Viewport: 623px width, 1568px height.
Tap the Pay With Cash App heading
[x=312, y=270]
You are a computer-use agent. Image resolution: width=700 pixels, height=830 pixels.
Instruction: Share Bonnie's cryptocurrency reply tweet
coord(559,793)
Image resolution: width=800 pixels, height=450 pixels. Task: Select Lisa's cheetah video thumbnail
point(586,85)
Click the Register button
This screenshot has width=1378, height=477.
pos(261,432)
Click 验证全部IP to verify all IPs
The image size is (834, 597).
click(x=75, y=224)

********

# WHAT THIS TASK INVOLVES
Please rewrite all the items above, replacing "resolution" with "dimensions" and leaving everything else unchanged.

# THE SOLUTION
Viewport: 623px width, 1568px height.
Tap the Pay With Cash App heading
[x=312, y=270]
You are a computer-use agent. Image dimensions: width=700 pixels, height=830 pixels.
Instruction: Share Bonnie's cryptocurrency reply tweet
coord(559,793)
Image dimensions: width=800 pixels, height=450 pixels. Task: Select Lisa's cheetah video thumbnail
point(586,85)
Click the Register button
This screenshot has width=1378, height=477.
pos(261,432)
Click 验证全部IP to verify all IPs
The image size is (834, 597).
click(x=75, y=224)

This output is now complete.